Savings play an important role in any financial plan.  People need money and are often on the lookout for ways to make their money grow.  Unfortunately it can get confusing as there are many different ways in which to save.  You can put your money in a savings account at a bank.    However, you will likely get a low savings interest rate in a bank and so your money will take a while to grow.  Another option is to invest it in the stock market.  The downside is that buying stocks can be a risky business.  High financial risk means that you can potentially lose a lot of money, but also may mean that your money could grow rapidly.  Another less risky option is the money market account which offers an alternative to high risk investments.

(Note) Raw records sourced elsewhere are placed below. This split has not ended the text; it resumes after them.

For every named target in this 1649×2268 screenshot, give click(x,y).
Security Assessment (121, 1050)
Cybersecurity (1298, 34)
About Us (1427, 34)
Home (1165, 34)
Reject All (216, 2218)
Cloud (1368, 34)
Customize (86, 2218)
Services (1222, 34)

Money market accounts are popular because interest rates are often higher than a regular bank savings account and you do not have the risks associated with dealing in stocks.  When you make a deposit into a money market account your money is then invested by your financial institution government, financial or corporate securities.   Any money return that is made is then divided up between you and the financial institution.

Usually money market accounts have certain stipulations that differ from regular bank accounts.  This means you do not have the same access to your money.  For instance you usually need to keep a minimum balance in the account at all times.  You are also restricted to the amount of withdrawals you can make in a month and there may also be a waiting period while money is being transferred.  You will usually be charged a fee if you exceed the allowed amount of withdrawals.   A money market account is for long term savings or perhaps emergency savings where you will leave the money undisturbed for prolonged periods.  All funds in a money market are FDIC insured and so your money is safe if your bank or lending institution goes bankrupt.

Learn about money market accountsThe term money market is also used to describe short term borrowing or lending with a time frame of a year or less.  Money markets make use of CDs, T Bills, repos, commercial papers, federal funds etc., to provide liquid funding in the world’s financial markets.   These types of short-term transactions differ from the capital markets which offer long term funding usually supplied by bonds and equity.

Money market funds are similar to mutual funds but generally have even lower risk attached to them.  Because these types of funds are not federally insured you should always check out the fund’s prospectus and most recent shareholder report before investing in them.